TEXTE CITÉ:
Ses propos trouvent écho auprès de Mélodie Daoust qui affirme que sa sortie du placard lui a enlevé un poids sur les épaules.

 « Je ne l'ai pas dit pendant longtemps. Tu parles presque comme si tu étais une autre personne. Pour moi, c'était quelque chose d'important de finalement pouvoir être qui je suis et vivre avec ça chaque jour. Je vis une très belle vie depuis ce temps-là. »

« Ce serait aussi un exemple, un modèle pour d'autres personnes qui suivraient et il y en aurait plus qu'un à la suite du premier. D'un autre côté, si on n'en a pas encore vu dans un vestiaire de la LNH, c'est qu'il y a encore du progrès à faire », consent Harvey-Pinard.

La clé : continuer d'en parler

Justement, qu'est-ce qui peut être fait pour que la diversité sexuelle ne soit plus un enjeu dans la LNH? La solution passe par une prise de position claire de la part des décideurs, selon Guylaine Demers.

TRAVAIL DEMANDÉ:
a - D'après le texte cité sur la diversité sexuelle dans la LNH, qu'est-ce qui a enlevé un poids sur les épaules de Mélodie Daoust ?
b - Traduisez en anglais la phrase suivante du texte cité : « Je vis une très belle vie depuis ce temps-là. »
c - Résumez en une phrase le paragraphe du texte cité qui commence par « Justement, qu'est-ce qui peut être fait », en gardant ses faits principaux.

CONTENU DES DONNÉES:
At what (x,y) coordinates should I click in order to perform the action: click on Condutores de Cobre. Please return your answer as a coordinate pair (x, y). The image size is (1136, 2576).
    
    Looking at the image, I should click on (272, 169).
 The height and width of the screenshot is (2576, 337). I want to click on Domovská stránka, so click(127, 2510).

LES RÉSULTATS:
a - Sa sortie du placard.

b - I have been living a very good life since then.

c - Selon Guylaine Demers, pour que la diversité sexuelle ne soit plus un enjeu dans la LNH, les décideurs doivent prendre clairement position.